(ROWS)
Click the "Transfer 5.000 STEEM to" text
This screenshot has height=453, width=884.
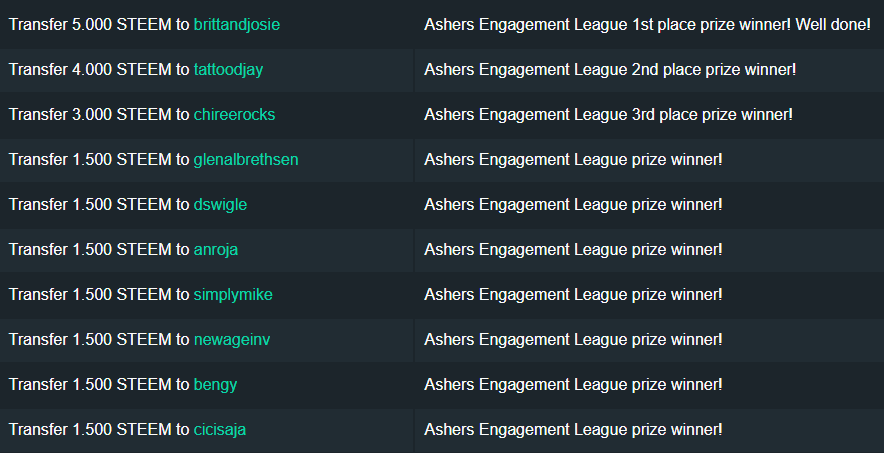pos(99,24)
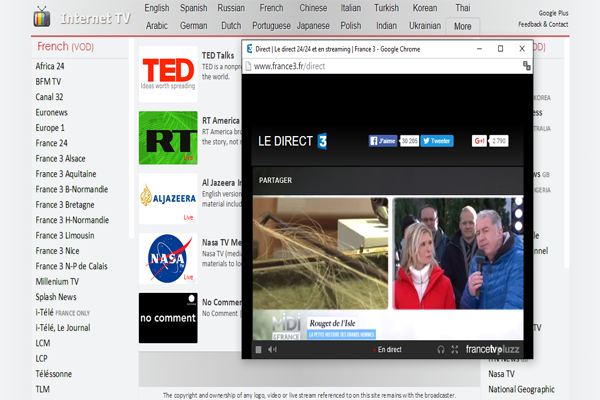Viewport: 600px width, 400px height.
Task: Click the PARTAGER share bar
Action: click(x=388, y=180)
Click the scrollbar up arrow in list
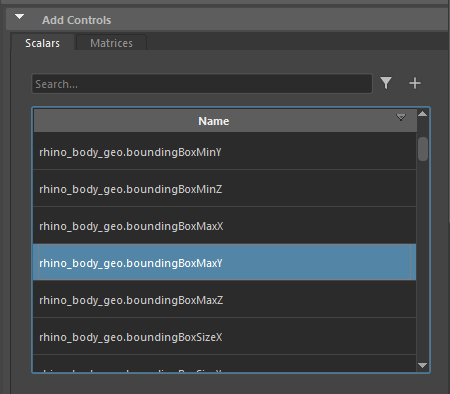The width and height of the screenshot is (450, 394). [x=423, y=114]
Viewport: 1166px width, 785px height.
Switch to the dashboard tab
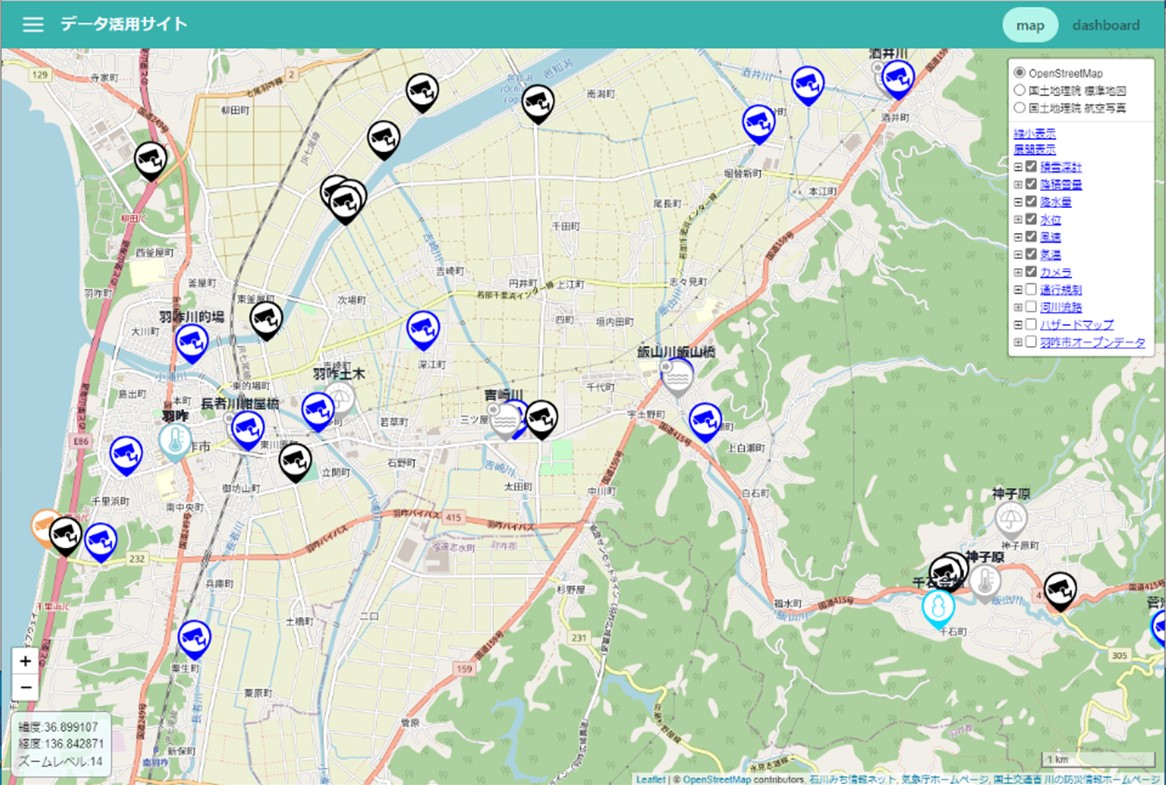1105,25
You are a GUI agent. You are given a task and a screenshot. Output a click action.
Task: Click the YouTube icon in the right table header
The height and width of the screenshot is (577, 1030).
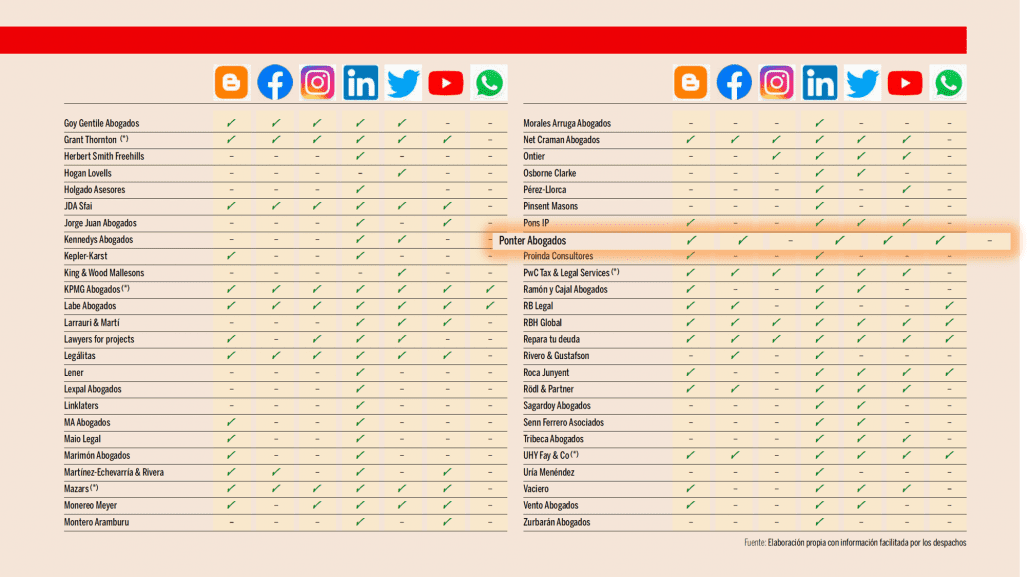point(905,83)
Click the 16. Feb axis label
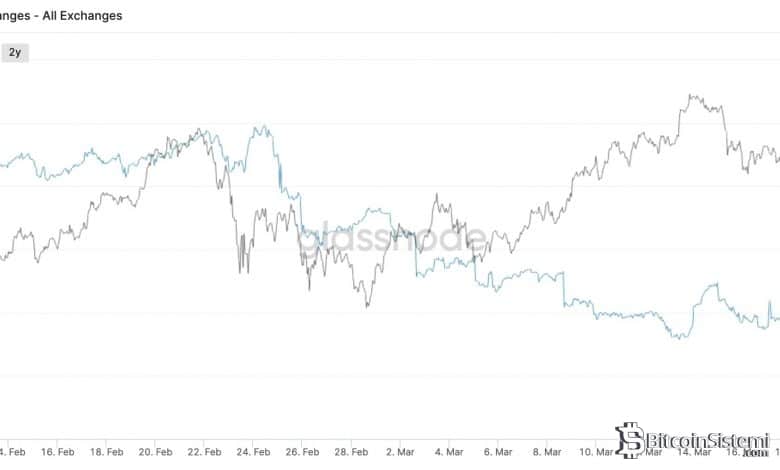Image resolution: width=780 pixels, height=470 pixels. pos(58,452)
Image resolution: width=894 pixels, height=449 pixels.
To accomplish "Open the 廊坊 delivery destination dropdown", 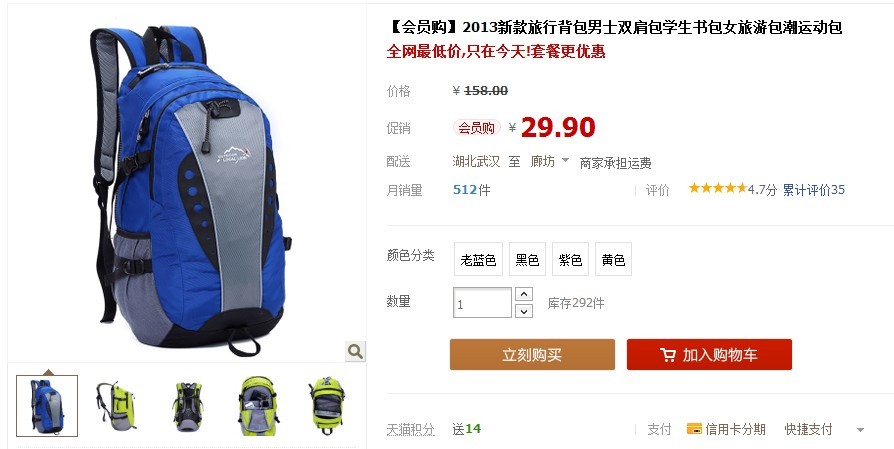I will (550, 162).
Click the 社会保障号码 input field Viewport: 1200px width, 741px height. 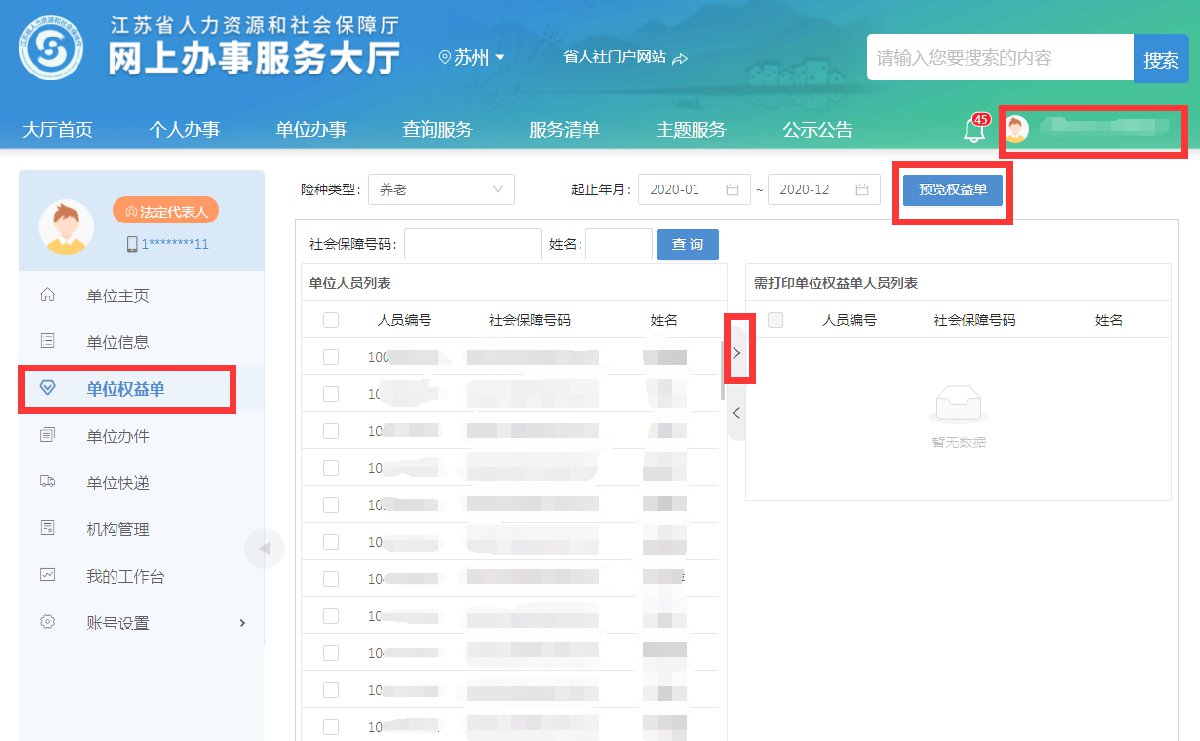(x=472, y=244)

(WHAT NEEDS TO BE DONE) Please repeat the records word for word, starting at the first line and stopping after the line that contains "Action: click(x=388, y=180)". Leave the pictures out.

(COMPLETED EXERCISE)
Click the "Transfer 5.000 STEEM to" text
This screenshot has height=453, width=884.
pos(99,24)
Viewport: 600px width, 400px height.
Task: Click the PARTAGER share bar
Action: click(x=388, y=180)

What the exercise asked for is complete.